Another area of high cost to performance is I/O. Having a fast disk is important, and as SQL Server moves deeper into data warehousing, having a faster disk and fewer I/O waits are both important to performance. There is a cost to all reads, regardless of whether they are physical or logical, so it is crucial that the DBA be aware of both.

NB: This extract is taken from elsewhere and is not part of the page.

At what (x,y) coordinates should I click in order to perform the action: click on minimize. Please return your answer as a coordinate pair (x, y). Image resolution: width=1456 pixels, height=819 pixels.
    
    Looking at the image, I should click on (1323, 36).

SELECT TOP 20 deqt.text AS 'SP Name',
deqs.total_physical_reads,
deqs.total_physical_reads/deqs.execution_count AS 'Avg Physical Reads',
           deqs.execution_count AS 'Execution Count',
           deqs.execution_count/DATEDIFF(Second, deqs.creation_time, GetDate()) AS
'Calls/Second',  
           deqs.total_worker_time/deqs.execution_count AS 'AvgWorkerTime',
           deqs.total_worker_time AS 'TotalWorkerTime',
           deqs.total_elapsed_time/deqs.execution_count AS 'AvgElapsedTime',
           deqs.max_logical_reads, deqs.max_logical_writes,  
    DATEDIFF(Minute, deqs.creation_time, GetDate()) AS 'Age in Cache', deqt.dbid
    FROM sys.dm_exec_query_stats AS deqs
    CROSS APPLY sys.dm_exec_sql_text(deqs.sql_handle) AS deqt
    WHERE deqt.dbid = db_id()
    ORDER BY deqs.total_physical_reads

The results of this query are shown in Figure 4-13.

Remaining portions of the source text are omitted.